Schema migration notes:
- `schemaVersion: 1` is the current agent contract for `/api/ai-evals/summary`.
- `schemaVersion: 2` is reserved for future additive agent fields or review-priority metadata changes that cannot be represented safely in v1.
- Do not accept v2 payloads until a v2 parser, v2 fixture, OpenAPI schema update, and migration notes land in the same RSI cycle.
- Fixture compatibility tests keep `tests/fixtures/ai-eval-summary/schema-v1-ready.json` accepted and `schema-v2-planned.json` rejected until that migration exists.
CI summary behavior:
- `.github/workflows/ai-eval-gate.yml` appends `artifacts/evals/summary.md` to `$GITHUB_STEP_SUMMARY`.
- The same workflow uploads `artifacts/evals/` as `ai-eval-artifacts`.
- Summary badges include status, faithfulness, relevance, citation accuracy, `citationFreshness`, and pass rate.
- Freshness-aging alerts warn when `citationFreshness` stays flat/green while the oldest cited evidence approaches the max policy window.
- Review priority summarizes the latest-vs-previous severity (`regression`, `watch`, `stable`, or `improved`) directly in the CI summary.
- Malformed `diffSeverityPolicy` values fail validation instead of silently falling back.
- CI logs emit a GitHub warning annotation when review priority is `watch` or `regression`.
CI annotation examples:
::warning title=AI eval regression::Review priority is regression. current-run vs previous-run. Review severity%3A regression.
::warning title=AI eval watch::Review priority is watch. current-run vs previous-run. Review severity%3A watch.
Dashboard:
- `/ai-evals` is the read-only local artifact dashboard for humans and AI-assisted operators.

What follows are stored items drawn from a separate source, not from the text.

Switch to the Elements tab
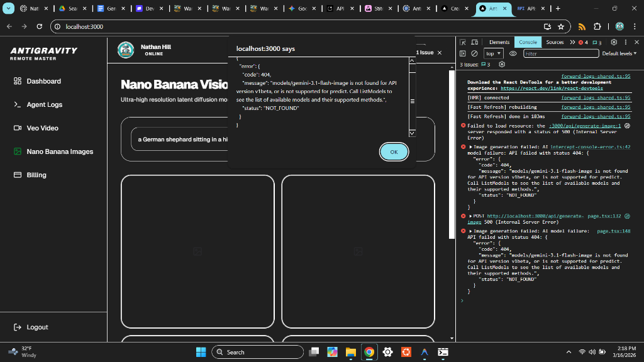Viewport: 644px width, 362px height. point(499,42)
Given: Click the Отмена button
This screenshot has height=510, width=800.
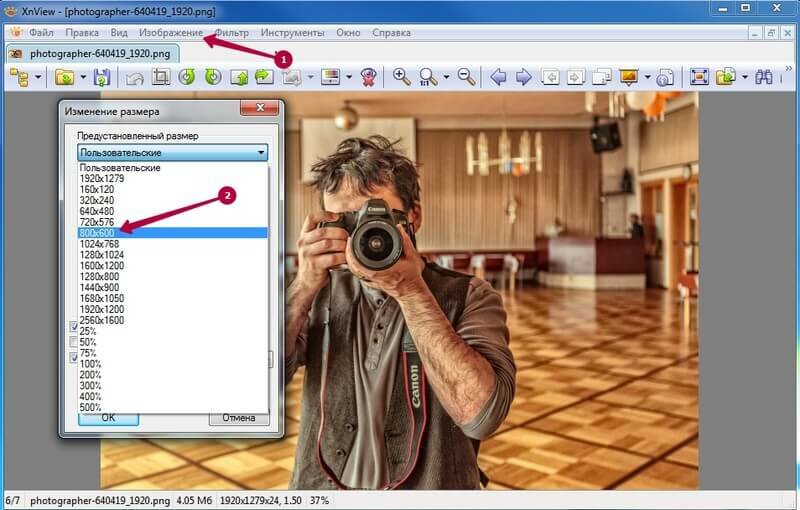Looking at the screenshot, I should pos(238,418).
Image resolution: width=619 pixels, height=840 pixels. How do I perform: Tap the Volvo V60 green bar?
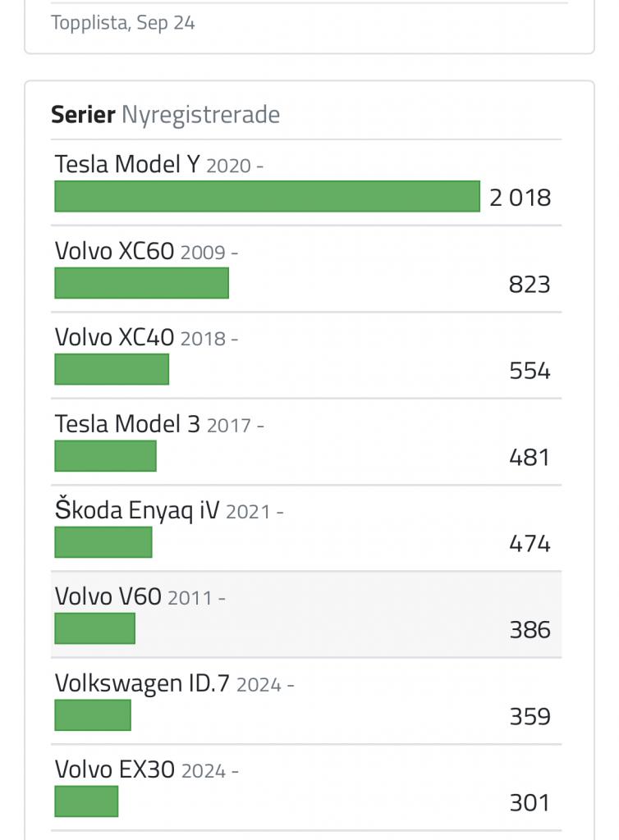coord(94,628)
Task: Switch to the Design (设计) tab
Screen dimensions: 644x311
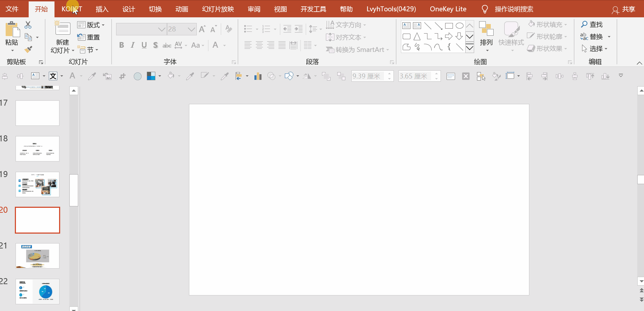Action: (128, 9)
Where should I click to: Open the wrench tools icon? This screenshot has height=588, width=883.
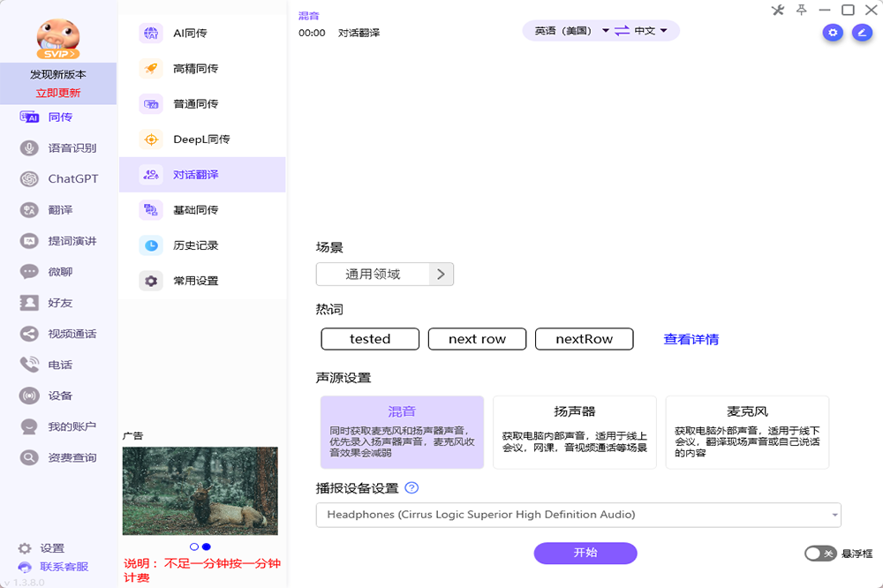coord(778,10)
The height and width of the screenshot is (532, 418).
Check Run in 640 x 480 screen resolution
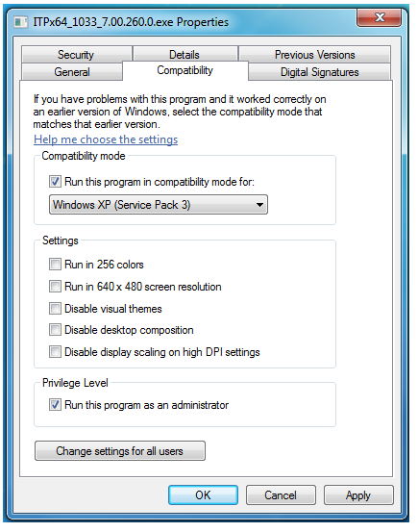(55, 286)
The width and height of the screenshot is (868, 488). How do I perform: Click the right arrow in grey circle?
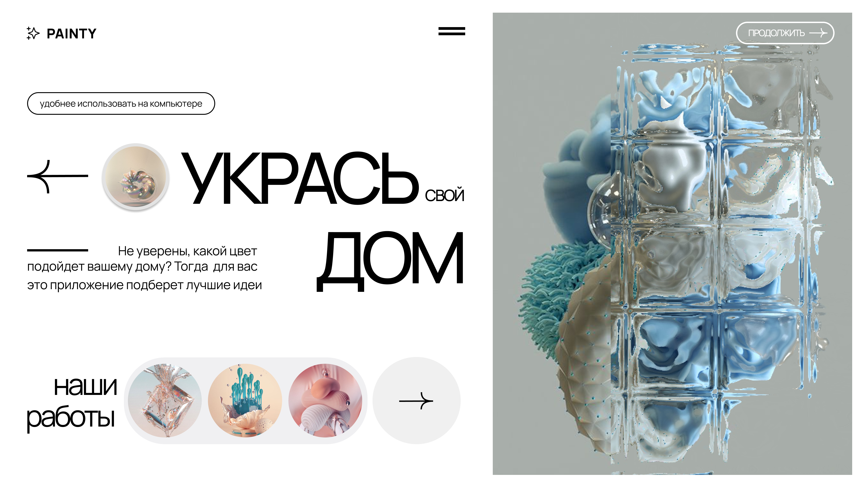point(416,400)
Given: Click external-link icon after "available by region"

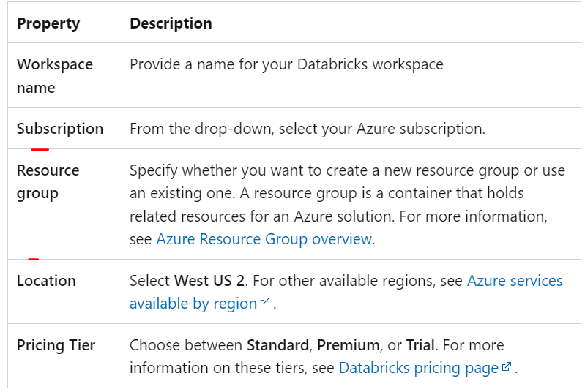Looking at the screenshot, I should pos(266,303).
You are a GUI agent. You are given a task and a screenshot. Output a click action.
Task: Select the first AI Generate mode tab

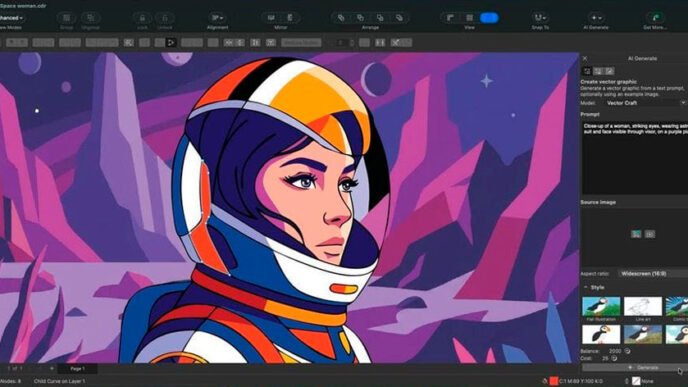pyautogui.click(x=587, y=71)
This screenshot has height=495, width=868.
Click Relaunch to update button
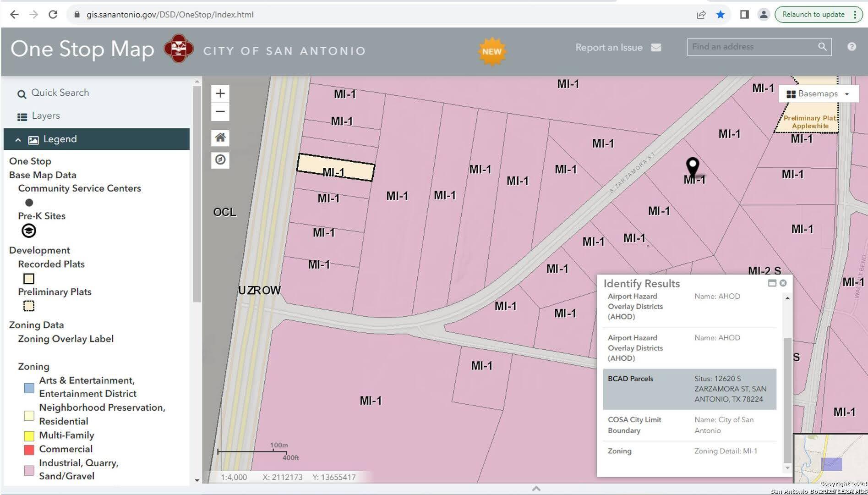(x=813, y=15)
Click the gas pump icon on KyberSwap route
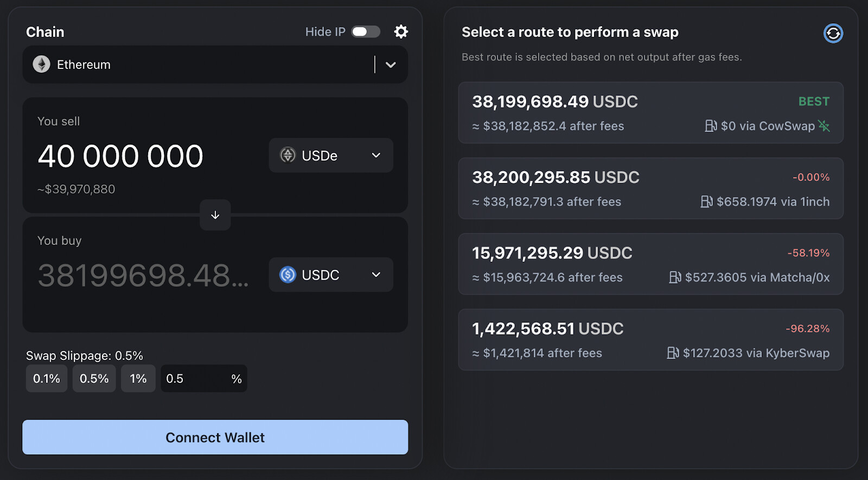This screenshot has height=480, width=868. coord(673,353)
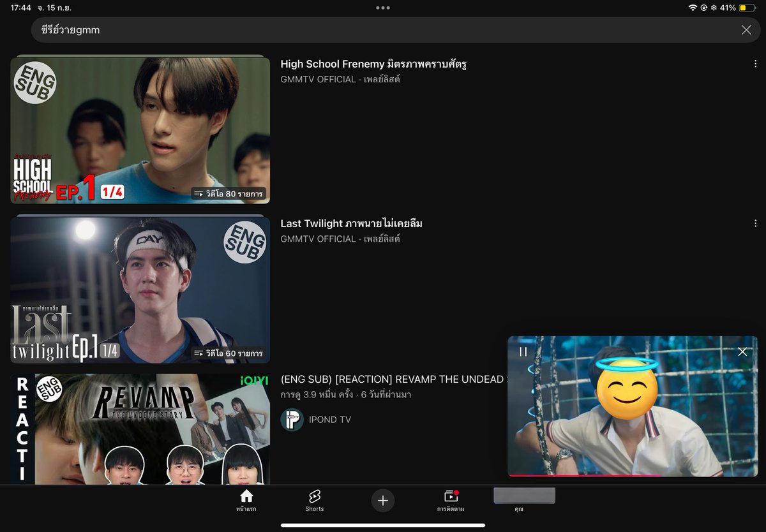Viewport: 766px width, 532px height.
Task: Clear the search field with X
Action: (x=746, y=30)
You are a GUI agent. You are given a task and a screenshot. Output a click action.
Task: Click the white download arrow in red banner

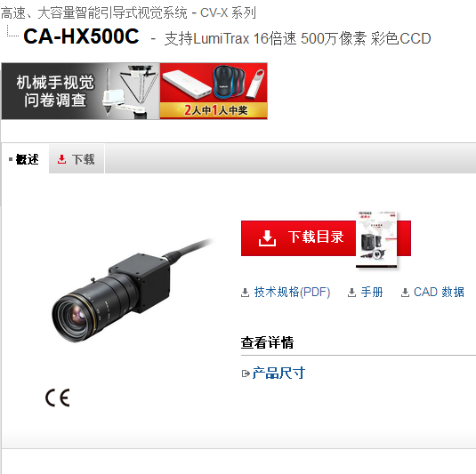267,238
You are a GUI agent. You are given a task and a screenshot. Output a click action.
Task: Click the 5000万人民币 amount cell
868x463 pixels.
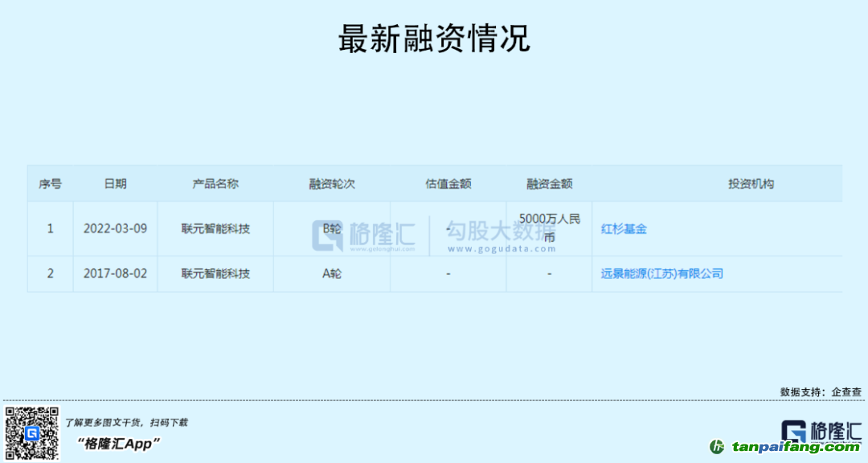549,228
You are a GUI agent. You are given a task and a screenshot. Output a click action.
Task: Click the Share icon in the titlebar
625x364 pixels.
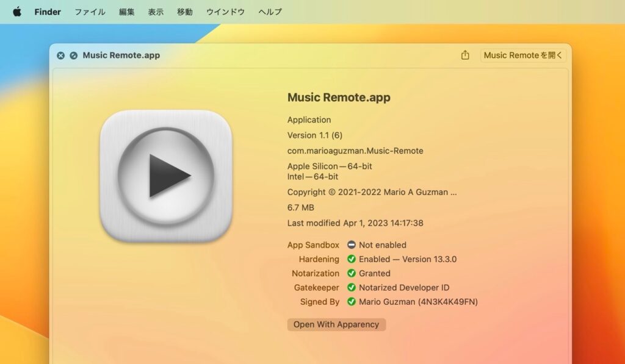click(x=465, y=55)
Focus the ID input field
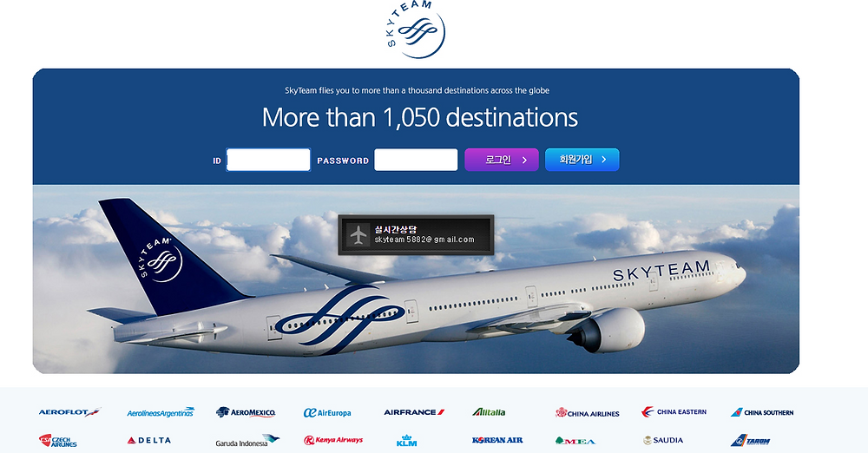The image size is (868, 453). (x=268, y=160)
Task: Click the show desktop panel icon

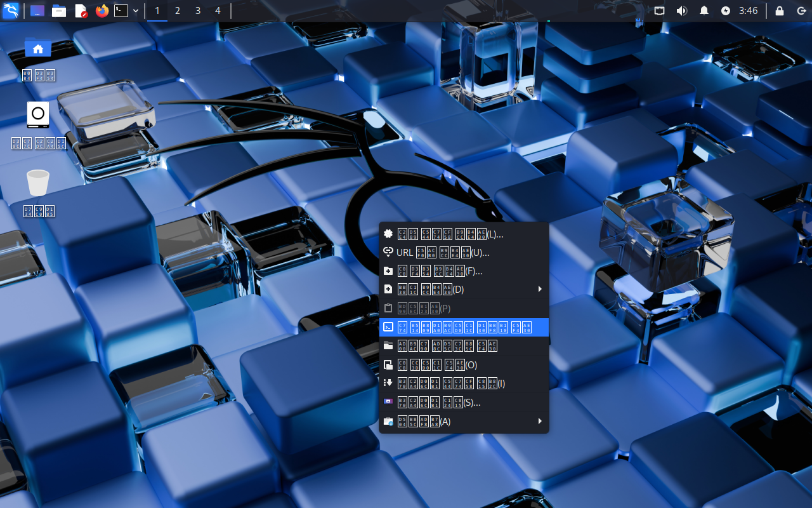Action: (x=37, y=11)
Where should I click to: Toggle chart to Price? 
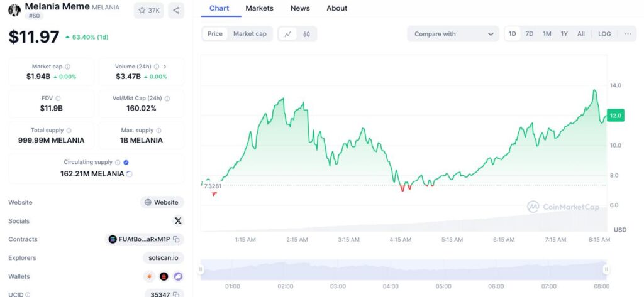(x=215, y=34)
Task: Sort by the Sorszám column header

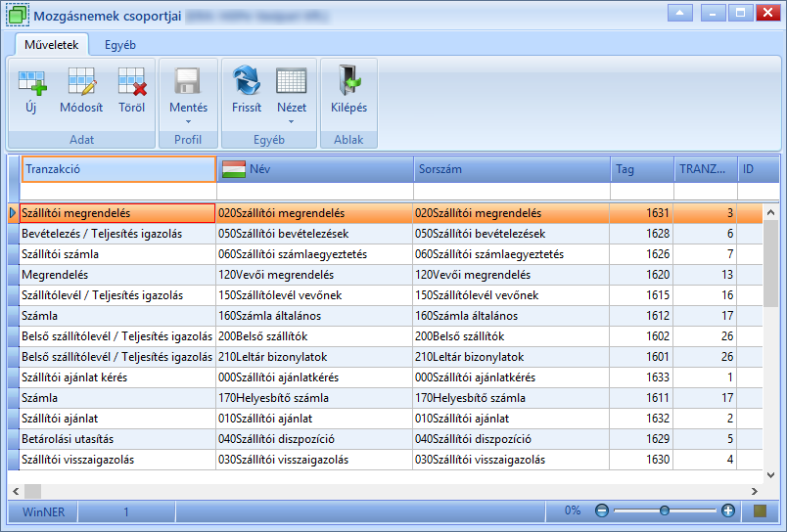Action: (x=512, y=169)
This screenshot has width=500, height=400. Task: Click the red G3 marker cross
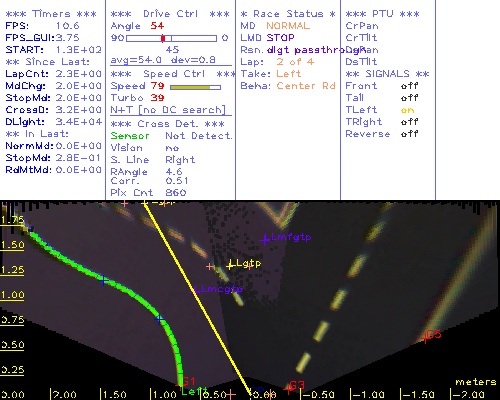[x=288, y=389]
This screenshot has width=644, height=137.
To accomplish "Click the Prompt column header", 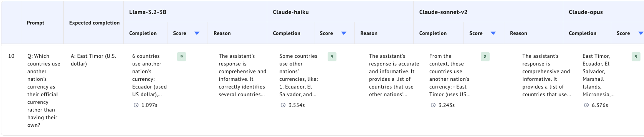I will (x=36, y=22).
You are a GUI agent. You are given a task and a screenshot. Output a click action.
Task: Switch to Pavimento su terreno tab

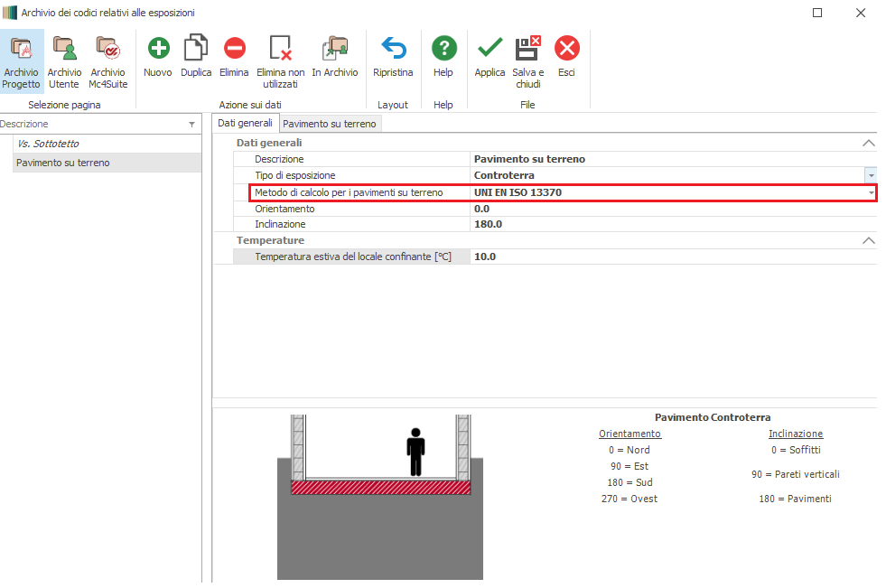click(x=330, y=124)
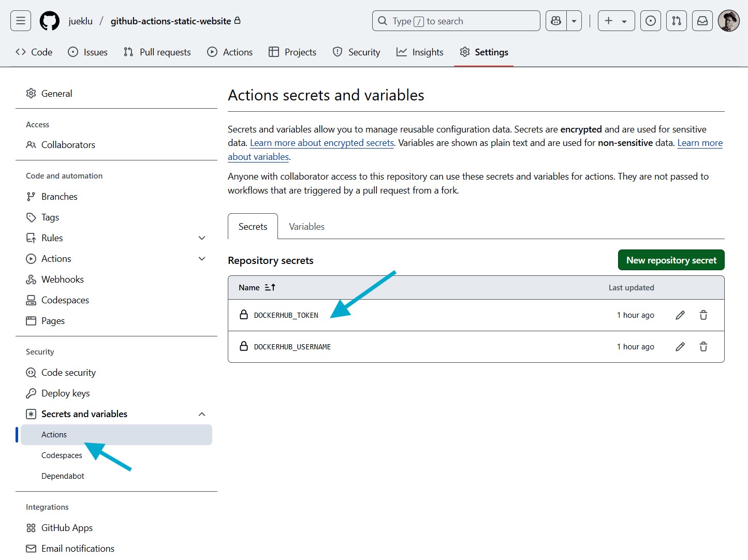Open the Copilot icon in header

point(556,21)
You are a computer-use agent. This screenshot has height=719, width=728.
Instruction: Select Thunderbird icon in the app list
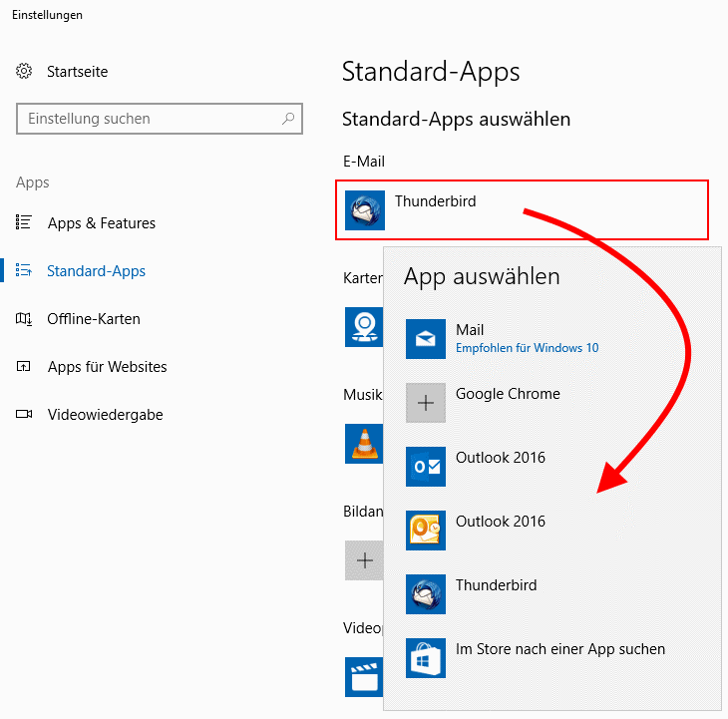(x=425, y=594)
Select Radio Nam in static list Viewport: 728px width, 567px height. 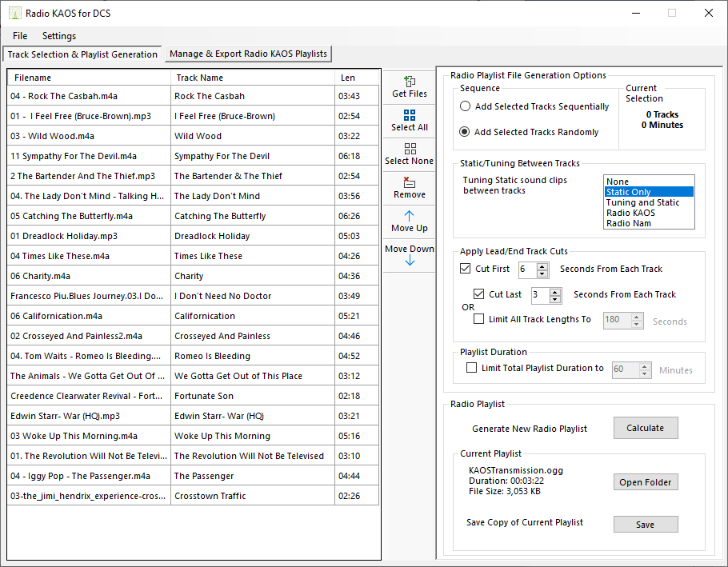[x=628, y=223]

- It reads ignored local `artifacts/evals/*` files when present and shows an explicit non-failing empty state when absent.
- It surfaces latest metrics, run identity, `citationFreshness`, freshness-aging pressure, active warnings, trend history, and artifact timestamps.
- It includes a latest-vs-previous diff for retained runs with metric deltas, freshness-aging pressure movement, and “what changed” notes for fast review.
- It labels latest-vs-previous diffs as `regression`, `watch`, `stable`, or `improved` using explicit metric-drop and freshness-aging thresholds.
- It reads those thresholds from `config/ai-eval-regression-policy.json` and shows policy-window severity distribution counts.
- It shows a compact severity sparkline/history where `!` = regression, `~` = watch, `=` = stable, and `+` = improved.
Retention controls:
- `METAMUSEUM_EVAL_RETENTION_MAX_RUNS` (default `200`)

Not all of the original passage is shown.